- [REQUIREMENT]: In the listing below, print exactly the lines between the line holding "0,6/1 kV and" and the line holding "ПИРАТСКАЯ СТАНЦИЯ 6. (541, 139)", inclusive, and no more.

- [RECORDED DATA]:
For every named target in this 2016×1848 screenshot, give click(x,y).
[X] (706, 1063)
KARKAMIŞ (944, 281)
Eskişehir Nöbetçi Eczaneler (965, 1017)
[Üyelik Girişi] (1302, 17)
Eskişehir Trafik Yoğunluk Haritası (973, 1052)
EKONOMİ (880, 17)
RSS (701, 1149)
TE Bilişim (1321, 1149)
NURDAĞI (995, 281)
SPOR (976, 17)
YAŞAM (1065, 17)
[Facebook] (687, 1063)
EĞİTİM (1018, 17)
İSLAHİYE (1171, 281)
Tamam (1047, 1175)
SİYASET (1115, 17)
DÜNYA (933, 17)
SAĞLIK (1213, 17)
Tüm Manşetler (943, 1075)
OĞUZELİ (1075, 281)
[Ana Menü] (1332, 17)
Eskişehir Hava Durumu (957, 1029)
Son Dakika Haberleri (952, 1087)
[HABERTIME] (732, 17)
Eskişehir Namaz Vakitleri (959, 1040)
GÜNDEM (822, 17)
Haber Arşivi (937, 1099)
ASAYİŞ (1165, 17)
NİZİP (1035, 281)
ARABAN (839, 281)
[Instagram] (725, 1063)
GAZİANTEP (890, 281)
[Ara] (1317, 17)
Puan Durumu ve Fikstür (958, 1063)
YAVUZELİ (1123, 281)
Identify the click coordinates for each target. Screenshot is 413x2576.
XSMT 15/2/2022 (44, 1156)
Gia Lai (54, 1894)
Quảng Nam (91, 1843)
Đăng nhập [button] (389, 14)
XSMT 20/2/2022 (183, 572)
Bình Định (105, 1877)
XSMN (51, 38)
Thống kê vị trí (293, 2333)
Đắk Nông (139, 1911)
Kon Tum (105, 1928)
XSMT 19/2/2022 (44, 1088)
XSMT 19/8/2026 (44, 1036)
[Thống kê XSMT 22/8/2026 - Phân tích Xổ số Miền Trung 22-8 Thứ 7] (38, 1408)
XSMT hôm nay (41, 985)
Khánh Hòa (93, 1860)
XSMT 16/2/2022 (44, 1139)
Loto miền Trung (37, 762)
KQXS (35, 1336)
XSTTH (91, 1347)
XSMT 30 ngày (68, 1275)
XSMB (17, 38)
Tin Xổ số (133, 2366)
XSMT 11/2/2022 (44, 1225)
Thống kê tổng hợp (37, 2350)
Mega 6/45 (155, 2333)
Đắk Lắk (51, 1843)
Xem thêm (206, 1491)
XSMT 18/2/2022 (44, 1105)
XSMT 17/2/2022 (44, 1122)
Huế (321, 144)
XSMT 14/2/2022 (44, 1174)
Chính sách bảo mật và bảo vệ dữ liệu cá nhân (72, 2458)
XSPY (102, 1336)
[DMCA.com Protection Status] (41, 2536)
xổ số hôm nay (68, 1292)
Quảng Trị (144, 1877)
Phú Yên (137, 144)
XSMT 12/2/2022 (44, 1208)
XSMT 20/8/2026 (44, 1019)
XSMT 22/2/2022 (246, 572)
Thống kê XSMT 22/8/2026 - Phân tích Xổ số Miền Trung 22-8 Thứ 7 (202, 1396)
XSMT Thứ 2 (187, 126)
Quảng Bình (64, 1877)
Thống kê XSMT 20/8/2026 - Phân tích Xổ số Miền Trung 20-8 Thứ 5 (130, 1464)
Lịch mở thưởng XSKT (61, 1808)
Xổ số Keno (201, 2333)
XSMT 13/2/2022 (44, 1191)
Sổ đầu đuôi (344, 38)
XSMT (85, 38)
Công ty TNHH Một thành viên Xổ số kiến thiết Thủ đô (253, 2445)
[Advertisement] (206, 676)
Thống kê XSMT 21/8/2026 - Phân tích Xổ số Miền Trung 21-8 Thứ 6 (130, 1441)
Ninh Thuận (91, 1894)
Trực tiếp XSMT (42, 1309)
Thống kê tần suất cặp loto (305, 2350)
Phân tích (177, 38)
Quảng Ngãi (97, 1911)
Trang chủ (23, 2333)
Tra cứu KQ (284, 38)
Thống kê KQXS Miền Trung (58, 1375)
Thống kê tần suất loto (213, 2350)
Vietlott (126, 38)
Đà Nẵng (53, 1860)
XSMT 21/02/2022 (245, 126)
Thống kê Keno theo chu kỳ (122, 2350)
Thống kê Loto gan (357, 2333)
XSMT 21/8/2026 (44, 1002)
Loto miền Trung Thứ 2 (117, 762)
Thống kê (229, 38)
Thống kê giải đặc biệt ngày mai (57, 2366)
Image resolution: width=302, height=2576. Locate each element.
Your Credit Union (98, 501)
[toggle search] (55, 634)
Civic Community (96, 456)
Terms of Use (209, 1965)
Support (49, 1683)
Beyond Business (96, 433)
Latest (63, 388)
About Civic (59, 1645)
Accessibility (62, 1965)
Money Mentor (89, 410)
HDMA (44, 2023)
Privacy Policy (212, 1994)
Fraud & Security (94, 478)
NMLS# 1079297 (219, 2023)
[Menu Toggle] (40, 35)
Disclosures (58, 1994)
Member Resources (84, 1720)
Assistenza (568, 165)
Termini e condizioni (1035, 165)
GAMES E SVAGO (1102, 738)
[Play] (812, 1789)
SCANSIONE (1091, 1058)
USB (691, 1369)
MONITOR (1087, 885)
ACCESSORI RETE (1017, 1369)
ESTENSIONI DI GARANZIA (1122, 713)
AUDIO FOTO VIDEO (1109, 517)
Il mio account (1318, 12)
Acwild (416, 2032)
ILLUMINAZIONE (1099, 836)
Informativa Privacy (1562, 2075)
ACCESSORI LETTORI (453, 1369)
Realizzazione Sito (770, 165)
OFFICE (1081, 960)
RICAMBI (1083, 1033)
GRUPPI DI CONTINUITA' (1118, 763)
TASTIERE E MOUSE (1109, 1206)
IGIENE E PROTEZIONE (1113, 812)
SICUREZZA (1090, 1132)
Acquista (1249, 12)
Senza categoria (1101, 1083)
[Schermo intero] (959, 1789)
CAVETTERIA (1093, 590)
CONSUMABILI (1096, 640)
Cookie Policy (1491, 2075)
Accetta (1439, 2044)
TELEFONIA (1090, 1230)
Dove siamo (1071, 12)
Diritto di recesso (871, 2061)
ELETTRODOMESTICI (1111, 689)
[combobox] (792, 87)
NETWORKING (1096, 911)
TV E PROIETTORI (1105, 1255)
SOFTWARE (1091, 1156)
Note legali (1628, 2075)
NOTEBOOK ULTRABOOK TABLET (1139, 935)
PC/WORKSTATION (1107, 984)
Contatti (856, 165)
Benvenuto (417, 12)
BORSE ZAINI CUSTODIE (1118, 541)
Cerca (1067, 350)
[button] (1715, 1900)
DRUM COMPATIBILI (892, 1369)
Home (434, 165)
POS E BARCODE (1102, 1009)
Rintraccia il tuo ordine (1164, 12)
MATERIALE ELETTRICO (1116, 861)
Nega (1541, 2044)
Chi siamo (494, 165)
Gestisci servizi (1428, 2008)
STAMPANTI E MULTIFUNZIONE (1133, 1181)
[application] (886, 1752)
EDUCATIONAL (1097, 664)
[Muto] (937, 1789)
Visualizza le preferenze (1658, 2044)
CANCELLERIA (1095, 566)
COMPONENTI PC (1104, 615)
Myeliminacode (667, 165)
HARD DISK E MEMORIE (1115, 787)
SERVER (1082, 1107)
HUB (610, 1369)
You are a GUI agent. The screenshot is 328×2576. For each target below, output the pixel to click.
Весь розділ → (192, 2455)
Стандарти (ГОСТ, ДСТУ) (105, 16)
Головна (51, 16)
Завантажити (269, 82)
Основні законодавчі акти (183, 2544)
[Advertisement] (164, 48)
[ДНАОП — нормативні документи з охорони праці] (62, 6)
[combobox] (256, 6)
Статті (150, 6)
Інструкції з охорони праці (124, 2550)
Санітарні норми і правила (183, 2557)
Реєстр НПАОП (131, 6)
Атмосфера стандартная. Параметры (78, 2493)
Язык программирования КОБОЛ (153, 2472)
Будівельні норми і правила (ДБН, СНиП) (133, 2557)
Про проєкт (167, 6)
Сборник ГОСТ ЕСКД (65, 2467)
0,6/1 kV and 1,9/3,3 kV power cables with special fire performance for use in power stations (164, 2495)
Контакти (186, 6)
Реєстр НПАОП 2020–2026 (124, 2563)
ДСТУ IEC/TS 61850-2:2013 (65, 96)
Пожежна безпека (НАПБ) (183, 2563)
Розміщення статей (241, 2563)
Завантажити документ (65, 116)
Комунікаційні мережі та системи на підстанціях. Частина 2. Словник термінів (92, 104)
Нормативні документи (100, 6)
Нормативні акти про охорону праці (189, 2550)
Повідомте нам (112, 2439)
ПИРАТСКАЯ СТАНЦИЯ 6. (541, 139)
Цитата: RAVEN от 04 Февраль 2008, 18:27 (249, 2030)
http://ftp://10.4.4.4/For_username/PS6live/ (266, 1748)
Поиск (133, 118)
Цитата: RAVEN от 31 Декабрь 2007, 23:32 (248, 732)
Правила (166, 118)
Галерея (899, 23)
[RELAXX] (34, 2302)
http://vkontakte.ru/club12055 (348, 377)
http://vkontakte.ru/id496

- [EXERCISE ANSWER]:
0,6/1 kV and 1,9/3,3 kV power cables with special fire performance for use in power stations (164, 2495)
Контакти (186, 6)
Реєстр НПАОП 2020–2026 (124, 2563)
ДСТУ IEC/TS 61850-2:2013 (65, 96)
Пожежна безпека (НАПБ) (183, 2563)
Розміщення статей (241, 2563)
Завантажити документ (65, 116)
Комунікаційні мережі та системи на підстанціях. Частина 2. Словник термінів (92, 104)
Нормативні документи (100, 6)
Нормативні акти про охорону праці (189, 2550)
Повідомте нам (112, 2439)
ПИРАТСКАЯ СТАНЦИЯ 6. (541, 139)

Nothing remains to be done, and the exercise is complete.